After parsing the JSON with jsonlite::fromJSON() and flattening the nested structure, I filtered and cleaned the dataset to keep only the most relevant information such as article title, author, section, and abstract. Missing author names were handled with fallback values to ensure readability.

The analysis phase offered insight into publishing patterns and user engagement. I explored how article popularity related to publish date, most frequent authors, word choice in titles, and section categories.
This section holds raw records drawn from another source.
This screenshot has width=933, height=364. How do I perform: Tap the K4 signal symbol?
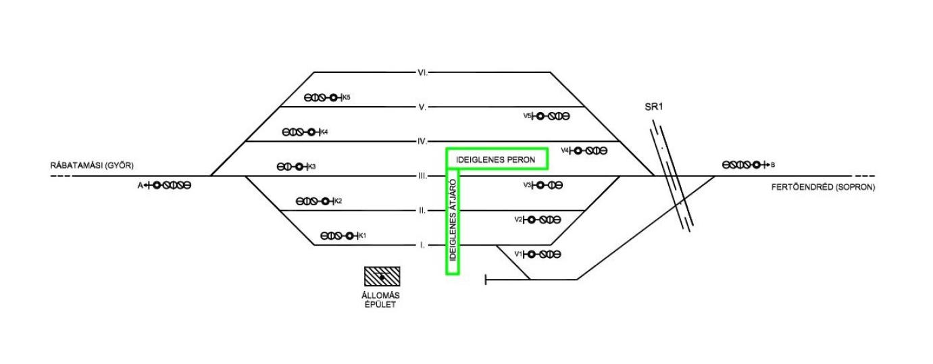tap(303, 132)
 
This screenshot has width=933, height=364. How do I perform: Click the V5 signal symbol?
tap(549, 116)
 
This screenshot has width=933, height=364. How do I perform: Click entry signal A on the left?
tap(167, 184)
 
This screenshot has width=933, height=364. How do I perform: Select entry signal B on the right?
tap(747, 164)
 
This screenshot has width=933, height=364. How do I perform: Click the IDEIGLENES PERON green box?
tap(497, 159)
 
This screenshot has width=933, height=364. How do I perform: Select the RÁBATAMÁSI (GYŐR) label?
tap(92, 165)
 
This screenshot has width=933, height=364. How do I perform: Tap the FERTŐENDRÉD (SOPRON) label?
tap(822, 187)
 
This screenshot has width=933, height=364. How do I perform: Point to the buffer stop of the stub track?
tap(486, 279)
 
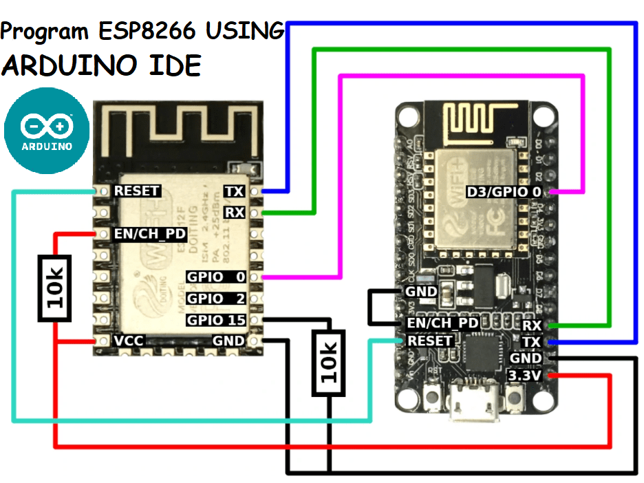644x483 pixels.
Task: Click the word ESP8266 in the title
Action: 159,31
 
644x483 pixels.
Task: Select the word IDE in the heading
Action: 172,65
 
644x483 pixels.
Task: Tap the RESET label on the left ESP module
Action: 137,191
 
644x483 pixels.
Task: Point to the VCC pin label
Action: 129,341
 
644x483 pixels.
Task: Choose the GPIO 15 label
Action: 215,320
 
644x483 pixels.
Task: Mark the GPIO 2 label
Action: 215,299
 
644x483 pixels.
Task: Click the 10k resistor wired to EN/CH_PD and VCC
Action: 56,288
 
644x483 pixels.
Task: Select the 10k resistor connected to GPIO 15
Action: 329,363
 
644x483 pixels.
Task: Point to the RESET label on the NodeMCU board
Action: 430,341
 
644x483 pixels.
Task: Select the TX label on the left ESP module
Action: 234,191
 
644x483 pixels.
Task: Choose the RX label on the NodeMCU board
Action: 532,325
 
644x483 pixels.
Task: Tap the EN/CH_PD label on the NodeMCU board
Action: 440,323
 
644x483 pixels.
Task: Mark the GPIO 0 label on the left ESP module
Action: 215,277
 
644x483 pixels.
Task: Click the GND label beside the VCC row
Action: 228,341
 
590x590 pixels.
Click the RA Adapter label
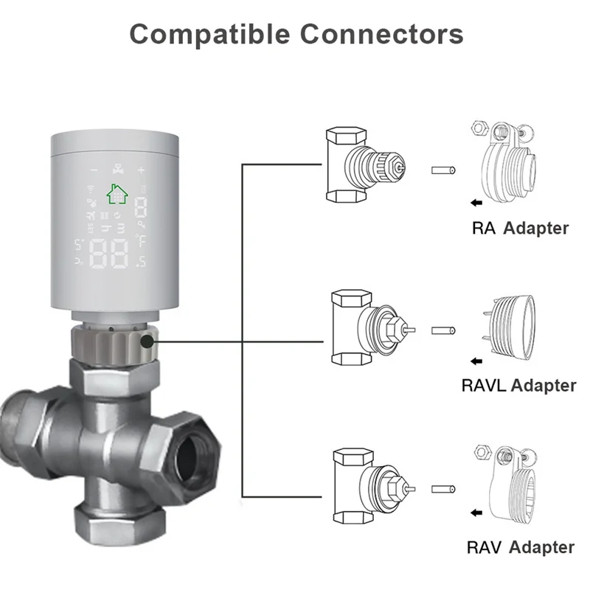click(520, 228)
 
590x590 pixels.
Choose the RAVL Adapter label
click(518, 384)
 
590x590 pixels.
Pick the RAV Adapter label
click(520, 546)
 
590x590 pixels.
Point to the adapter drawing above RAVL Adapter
click(511, 322)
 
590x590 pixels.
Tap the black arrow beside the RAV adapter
click(477, 514)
Notably, the Opinion section appeared most often, and terms like “Trump” frequently surfaced in popular article titles highlighting trends in what captures readers’ attention.

A small challenge arose with character encoding when exporting to CSV, which was resolved by switching to .xlsx using writexl::write_xlsx().

This project reinforced my ability to work with APIs and transform semi-structured data into actionable insights using R a critical skill for real-world data science applications.